"E' stata una lotta, interrotta soltanto per esaurimento di classi scolastiche, una fatica a tratti lacerante, che non ha dato frutti proporzionati. L'Italia è oggi un paese di quaranta o cinquanta anni più recente, più giovane: strano, invece di invecchiare il paese sembra ringiovanire. Ma come ringiovanisce male..."

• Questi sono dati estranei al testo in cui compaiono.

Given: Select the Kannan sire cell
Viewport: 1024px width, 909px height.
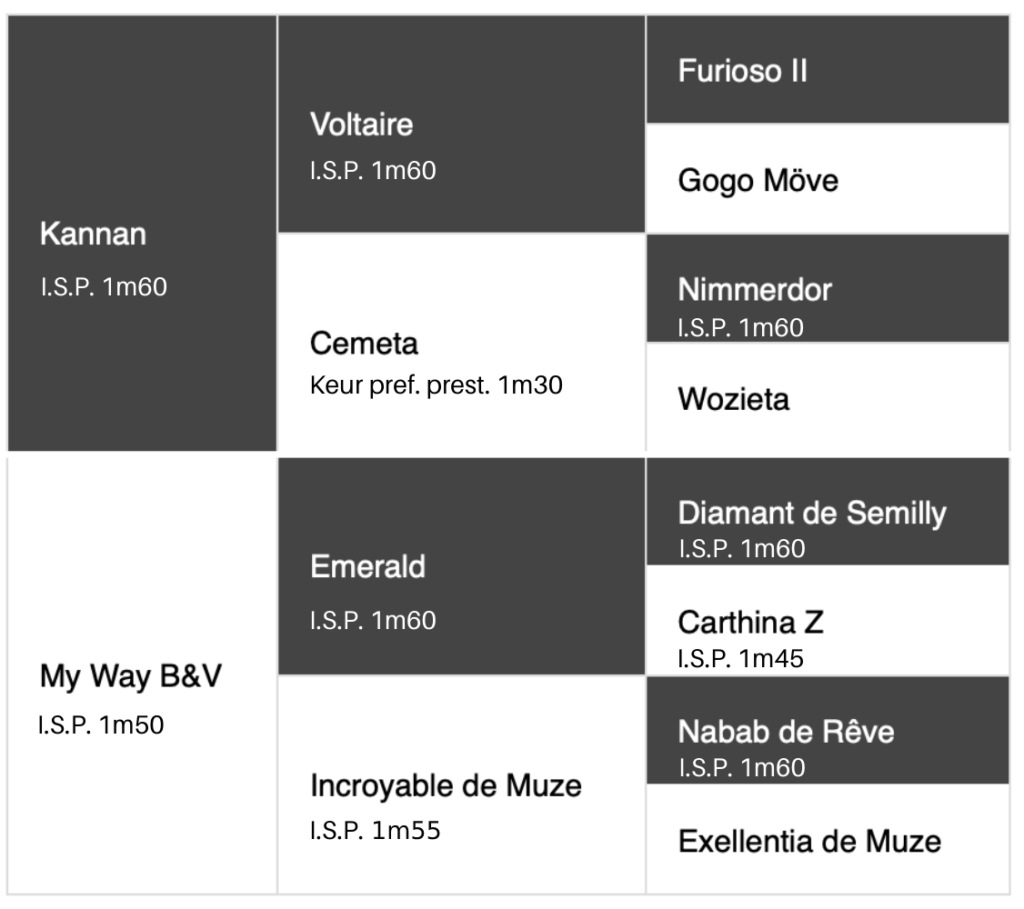Looking at the screenshot, I should [x=142, y=233].
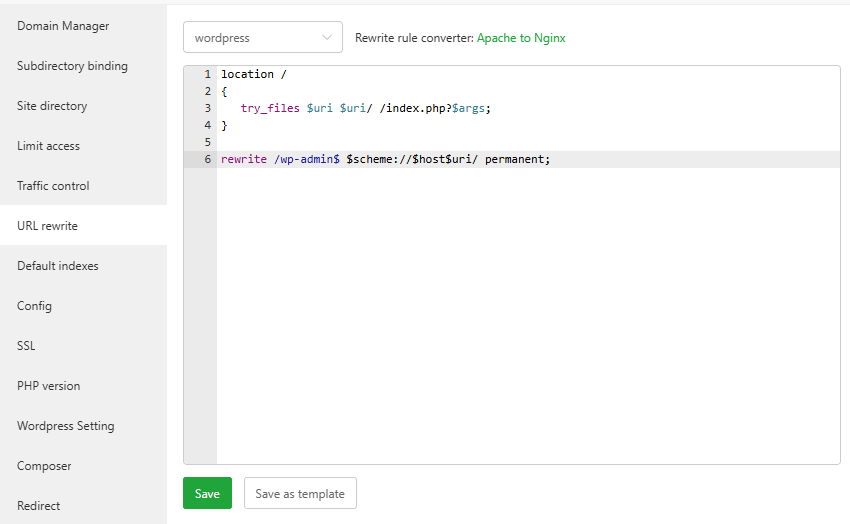Select the Site directory tab

click(x=52, y=106)

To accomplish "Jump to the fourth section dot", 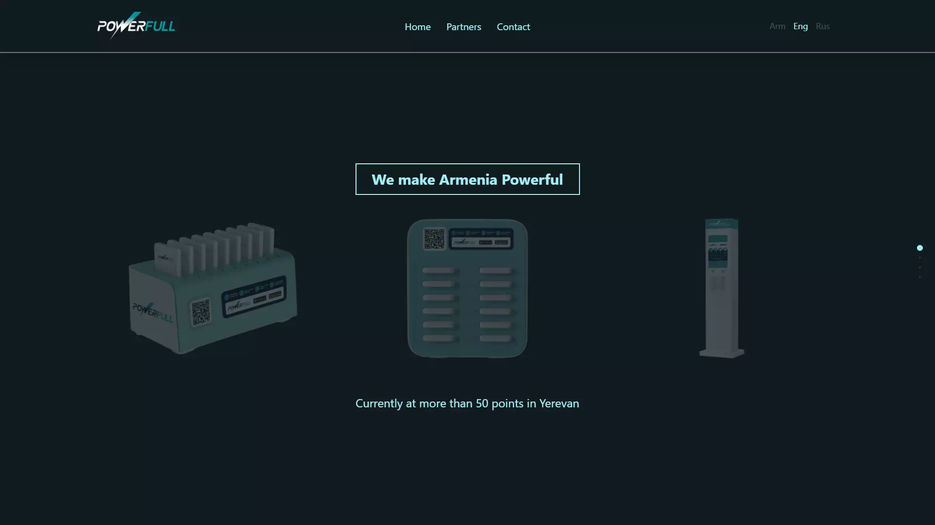I will click(x=919, y=277).

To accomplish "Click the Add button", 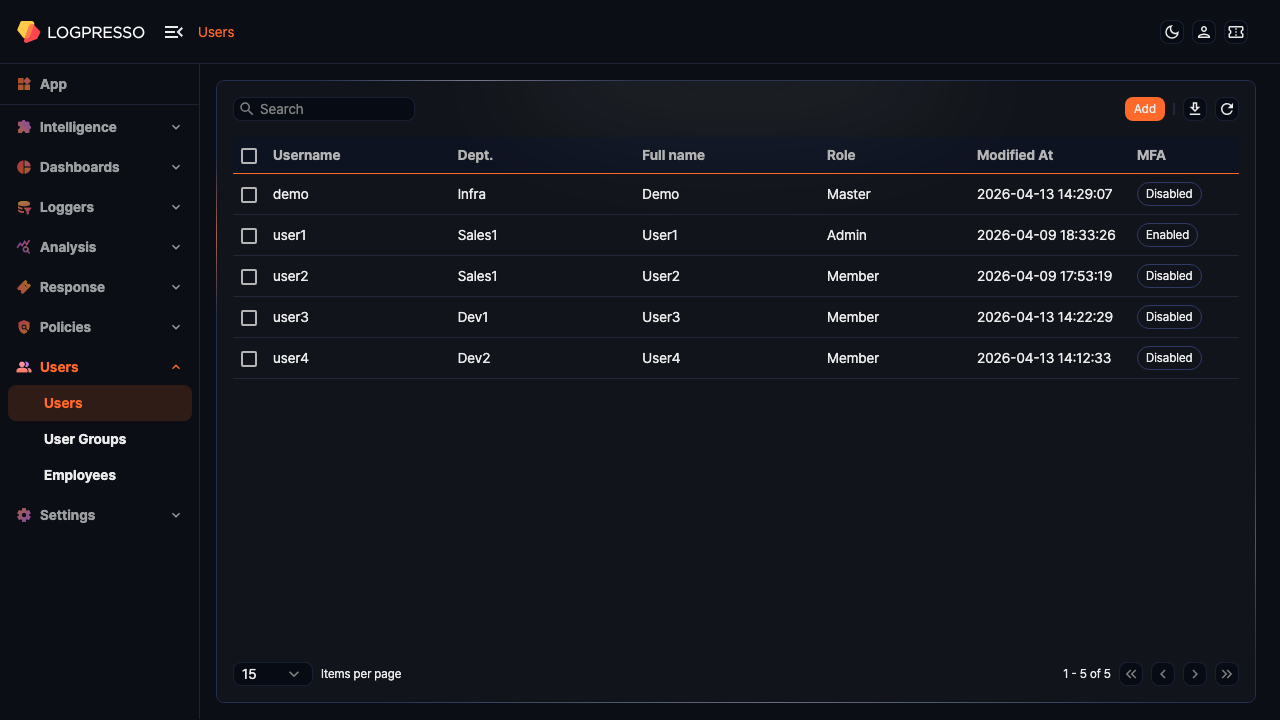I will click(1144, 108).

Un libro sull'educazione dunque. Un libro il cui scopo è definire i limiti dell'educazione scolastica, il ruolo dell'educatore e dell'allievo, di ieri e di oggi. Per farlo il testo diventa un romanzo che nella memoria, tema centralissimo dell'autore veneto, raccoglie ricordi e pensieri, e come fiori del passato li trapianta in nuovi vasi. Quelli raccontati sono gli anni delle medie, del liceo, dell'università negli anni Trenta, assorbiti in un sistema ideologicamente ben definito.
È bene notare, però, che le riflessioni sono di un professore, di un filosofo, di uno scrittore, e le domande, che sono più delle risposte, hanno la peculiarità di essere profondamente sentite. Il protagonista, S., infatti non è altro che lo stesso autore e i ricordi quelli di quando era uno studente. Si percepisce un senso di malinconia, come se l'autore fosse combattuto nel ricordare gli anni scolastici dell'adolescenza. Dal racconto degli studi, si nota quanto S. nel frattempo cresca in consapevolezza e come tale crescita sia alla base dei suoi futuri interessi verso la lingua e la filosofia. Tuttavia non ci sono eccessivi slanci emozionali, a tratti sembra che i ricordi siano definiti e ben visibili all’occhio dello scrittore. Questa determinazione, a differenza della risposta sulla definizione di educazione che risulterà volutamente e ambiguamente volubile, si riflette in qualche modo nello stile. L'incedere non è regolare. Se le prime pagine sono lente e scostanti, via via che la lettura si compie, il passo si fa più furtivo e alcune pagine riescono a rubare un sorriso d'emozione. Il ricordo degli insegnanti, ad esempio, è secco, quasi categorico. I loro ritratti, allo stesso modo di quelli dei compagni che si succedono nel racconto, sono fulminei, direi quasi inappaganti. Tranne che per alcune pagine, alcuni momenti, alcuni ricordi… Insomma, per essere un libro di Meneghello, lo stile è asciutto e anche l'ironia sembra meno presente rispetto ad altri suoi scritti che conosciamo. Alcuni termini inglesi, inoltre, disseminati soprattutto all'inizio del libro, disturbano e irritano. Sarà un mio limite, ma non si capisce il perché siano presenti, così come non si capisce perché presto ne abbandona quasi del tutto l’utilizzo.
Romanzo, memorie, riflessioni, aneddoti, documento, tutti insieme ne fanno un libro sui generis, un libro per riflettere sull’educazione e sulla crescita.